Le gouvernement hongrois a démenti ces allégations. "Les informations selon lesquelles le ministre hongrois des Affaires étrangères aurait divulgué à son homologue russe les discussions ministérielles à huis clos au sein du Conseil sont très préoccupantes", a déclaré lundi un porte-parole de la Commission européenne aux journalistes.
"Une relation de confiance entre les États membres et entre ceux-ci et les institutions est fondamentale pour le travail de l'UE. Nous attendons du gouvernement hongrois qu'il nous fournisse des éclaircissements", a t-il poursuivi.
Ces informations sont apparues alors que les tensions politiques augmentent à l'approche des élections législatives hongroises. Le parti Fidesz du premier ministre Viktor Orbán est fortement contesté par le parti Tisza du leader de l'opposition Péter Magyar, qui est en tête dans les sondages d'opinion.
Le gouvernement d'Orbán est l'un des rares en Europe à entretenir des relations régulières avec le Kremlin. La Hongrie continue également d'importer de grandes quantités de combustibles fossiles de Russie, malgré les appels de l'UE à réduire sa dépendance énergétique vis-à-vis de Moscou.
Péter Szijjártó s'est rendu à Moscou à 16 reprises depuis que la Russie a lancé son invasion à grande échelle de l'Ukraine en 2022. La dernière en date a eu lieu le 4 mars, lorsqu'il a rencontré le président russe Vladimir Poutine au Kremlin.
Le premier ministre polonais, Donald Tusk, a été l'un des premiers à condamner ces révélations.
"La nouvelle selon laquelle les hommes de M. Orbán informent Moscou des réunions du Conseil de l'UE dans les moindres détails ne devrait surprendre personne", a-t-il écrit sur les réseaux sociaux dimanche. "Nous avons des soupçons à ce sujet depuis longtemps."
La Commission a refusé de dire si la Hongrie était exclue de la distribution des documents sensibles. Le Conseil de l'UE, qui accueille les réunions ministérielles, a déclaré qu'il évaluait si Péter Szijjártó avait enfreint des règles.

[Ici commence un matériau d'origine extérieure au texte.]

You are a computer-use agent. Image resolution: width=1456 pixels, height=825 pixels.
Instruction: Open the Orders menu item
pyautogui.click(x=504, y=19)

Une source du Conseil a déclaré à Euronews qu'elle partageait les inquiétudes de la Commission concernant les fuites présumées.
Des sources du Conseil et de la Commission ont déclaré à Euronews que cette affaire reflétait une rupture de confiance plus large et la nécessité d'une coopération sincère avec Budapest.
Ces révélations interviennent quelques jours après que Viktor Orbán ait maintenu son veto sur le paquet de prêts de 90 milliards d'euros de l'UE pour l'Ukraine - une décision qui a suscité la condamnation d'une majorité d'Etats membres, étant donné qu'il avait déjà approuvé la mesure de financement lors du sommet de l'UE en décembre.
Le chef de l'opposition hongroise, Péter Magyar, a déclaré que si son parti Tisza était élu au pouvoir, il enquêterait sur cette affaire.
"D'après les informations actuelles, Péter Szijjártó semble être de connivence avec la Russie, trahissant ainsi les intérêts hongrois et européens. Si cela est confirmé, il s'agirait d'une trahison, passible d'une peine de prison à perpétuité", a-t-il déclaré.